Problem requirements:
Express every line of the listing below as a Markdown table with the columns "Row" and "Line", numbering each row and omitting blank lines. Leave the pictures out of your table.

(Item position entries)
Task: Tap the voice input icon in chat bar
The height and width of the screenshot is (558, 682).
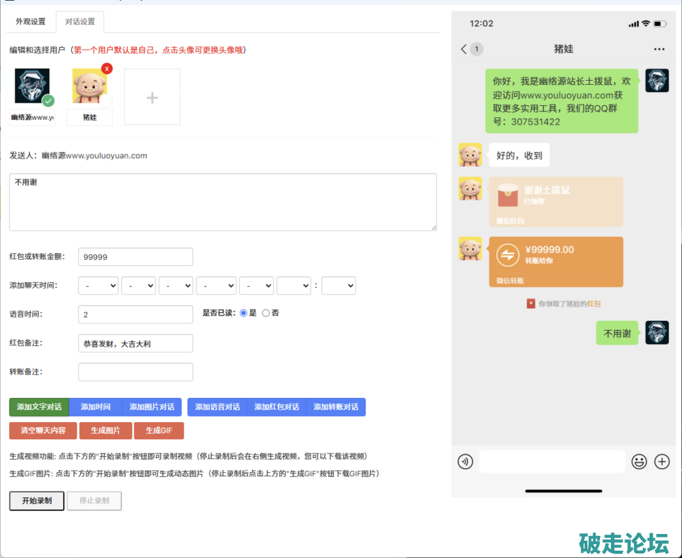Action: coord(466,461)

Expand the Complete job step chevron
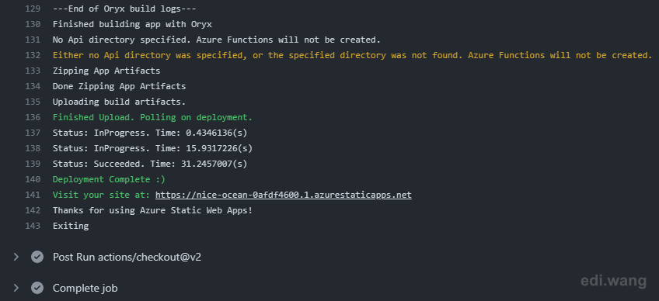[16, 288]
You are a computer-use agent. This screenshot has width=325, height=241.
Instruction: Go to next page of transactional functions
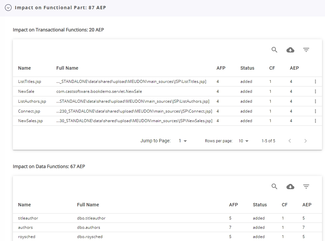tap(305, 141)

Response to this task:
| Row | Line |
|---|---|
| 1 | Task: Tap the voice input icon in chat bar |
| 2 | The height and width of the screenshot is (558, 682). |
| 3 | Action: coord(466,461) |
| 4 | Expand the Complete job step chevron |
| 5 | [16, 288] |
| 6 | You are a computer-use agent. This screenshot has width=325, height=241. |
| 7 | Instruction: Go to next page of transactional functions |
| 8 | tap(305, 141) |